-- Task instructions --
A) Judge whether each of these statements agrees with the news report on Colorado's COVID-19 vaccine update, answering yes or no and quoting the words that decide it: (i) The Johnson & Johnson vaccine would be given as a single dose. (ii) The governor advised people to cancel their vaccine appointments because of the cold. (iii) The state had an estimate of how many Johnson & Johnson doses it would receive.
B) According to the news report on Colorado's COVID-19 vaccine update, when does the governor expect people aged 65 to 69 to be fully vaccinated?

-- Excerpt to read --
COLORADO SPRINGS — Gov. Jared Polis provided an update on the state's response to COVID-19 Friday afternoon, urging people to not let the cold weather this weekend stop them from keeping vaccine appointments.
Despite the extreme cold this weekend, the governor is urging those with vaccine appointments to show up and keep appointments. He mentioned people would be able to stay in their cars for most locations and that it would be a different story if there were blizzard conditions anticipated.
"It's very important that we don't let Mother Nature slow our progress against the pandemic," he said. "We in Colorado are not afraid of a little bit of cold."
He said the state has not received any numbers regarding the Johnson & Johnson vaccine, which could be approved as soon as the first weekend in March. There is no estimate on the quantity, but Polis said it would be a "powerful third weapon to our arsenal against the virus." This vaccine would be a one-dose vaccination versus the two doses required by the Pfizer and Moderna vaccines.
Up to this point, a little over 302,000 Coloradans 70 and up have been vaccinated with at least one dose, bringing the state’s goal to vaccinate 70% of those 70 and up by the end of this month to 77%. Polis says he doesn’t want to stop here and hopes that the age group can get to 80% through 90% vaccination rate.
This follows his press conference Tuesday where the governor announced the state is anticipating an additional 9,000 vaccine doses starting next week from the federal government. Polis mentioned this additional shipment will be for at least three weeks.
He also mentioned concerns about oversight for pharmacies and clinics that will be given these doses. Polis mentioned there have been instances in Colorado and across the country where some providers are not giving out the vaccines right away, and he has had to cut off their supply and divert it to a provider that will distribute the doses quickly.
This week also saw the first day of eligibility for those 65 and older to receive the vaccine. The governor estimates that those in the age group of 65-69 will be fully vaccinated sometime in early March.

-- Material shown --

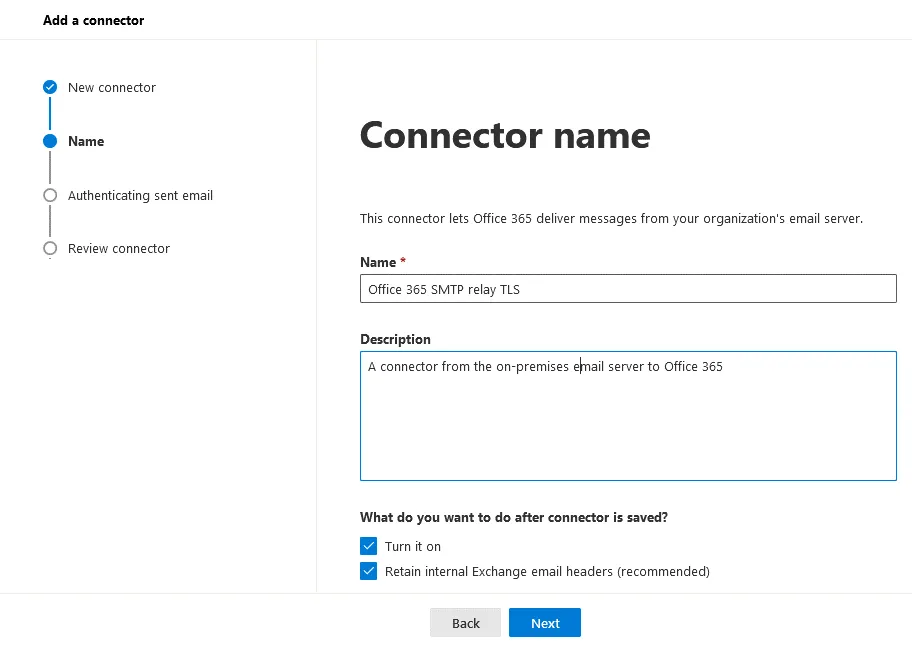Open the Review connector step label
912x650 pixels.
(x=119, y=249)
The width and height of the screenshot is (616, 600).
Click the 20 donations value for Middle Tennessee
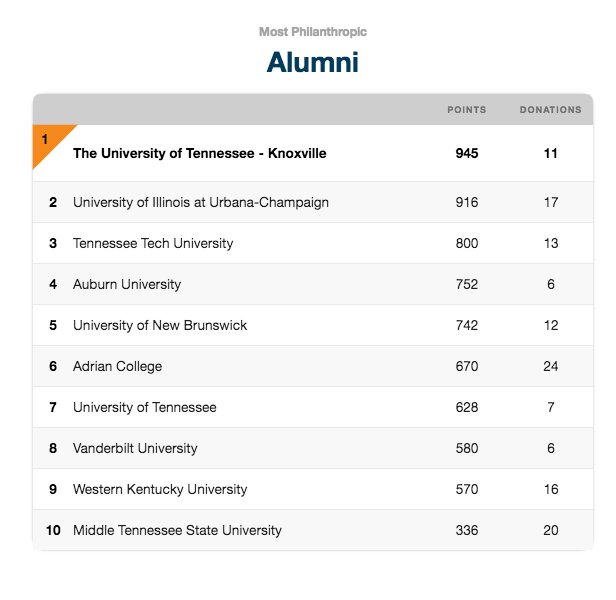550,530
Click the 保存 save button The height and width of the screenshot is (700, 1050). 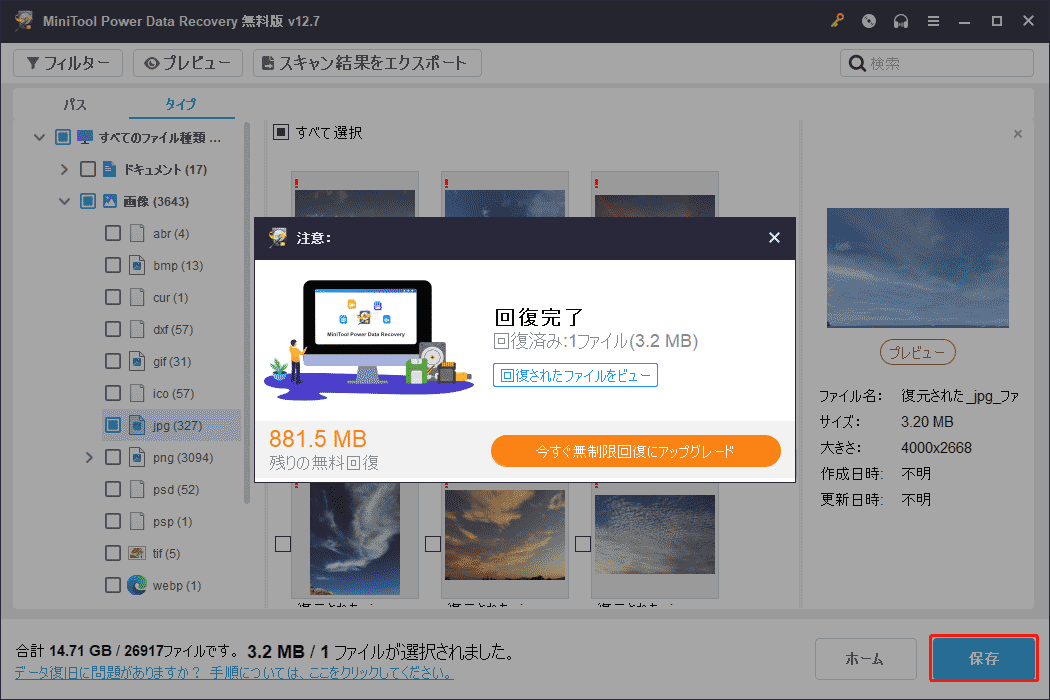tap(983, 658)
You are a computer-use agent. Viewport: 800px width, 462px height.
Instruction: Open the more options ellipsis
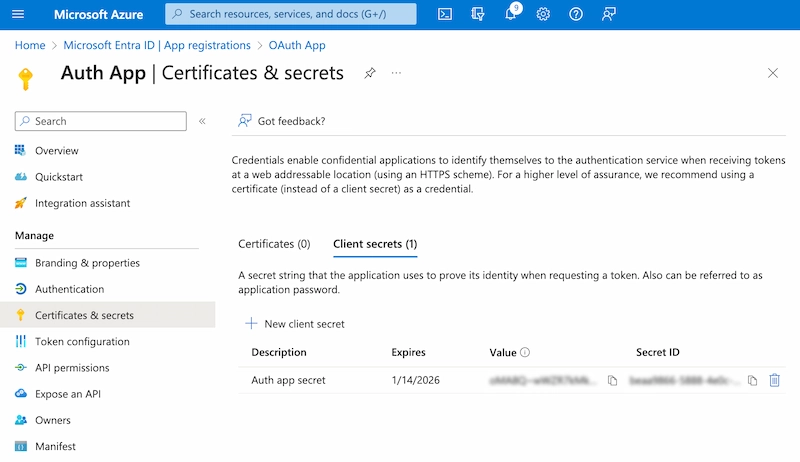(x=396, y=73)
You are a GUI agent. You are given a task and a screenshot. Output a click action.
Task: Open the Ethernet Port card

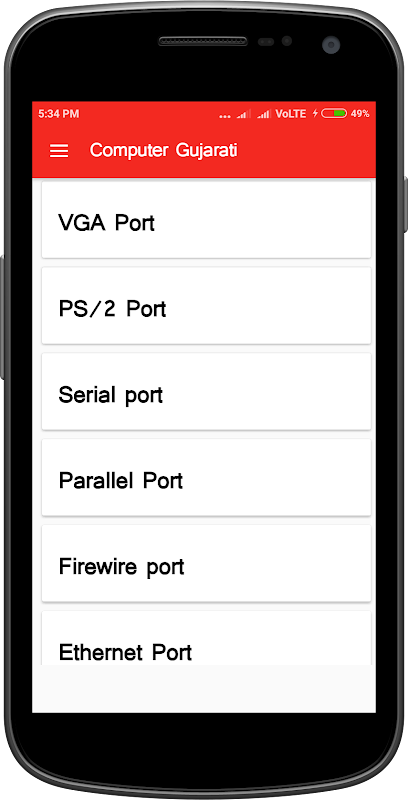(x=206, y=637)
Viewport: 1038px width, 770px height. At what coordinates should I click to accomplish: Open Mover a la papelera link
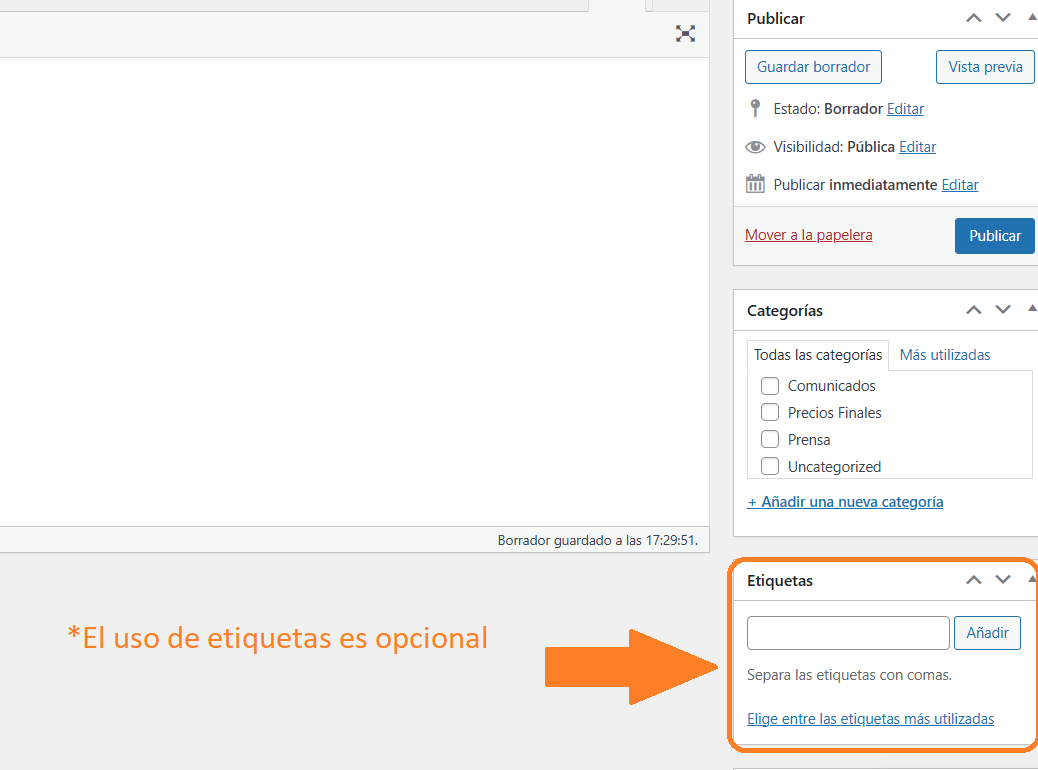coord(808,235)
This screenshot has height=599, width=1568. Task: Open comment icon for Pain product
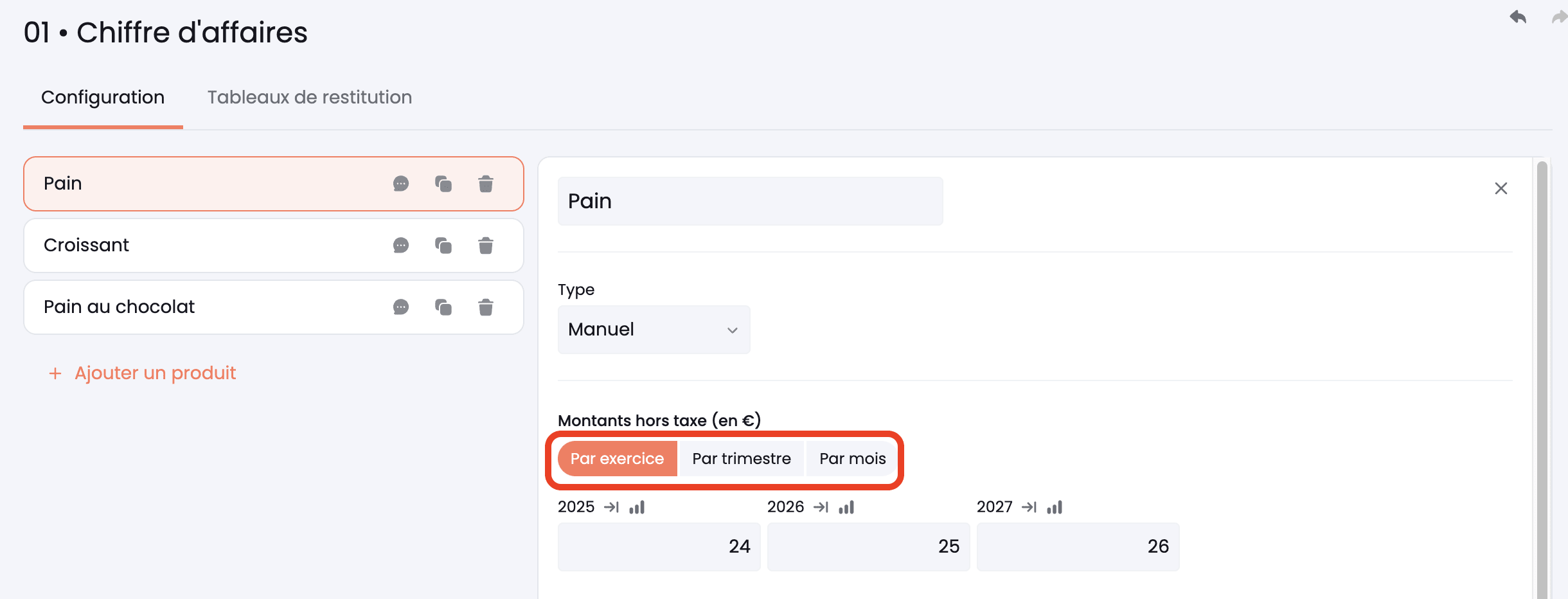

-- Solved problems --
A)
(i) Yes: "This vaccine would be a one-dose vaccination versus the two doses required by the Pfizer and Moderna vaccines."
(ii) No: "the governor is urging those with vaccine appointments to show up and keep appointments."
(iii) No: "There is no estimate on the quantity"

B) Sometime in early March.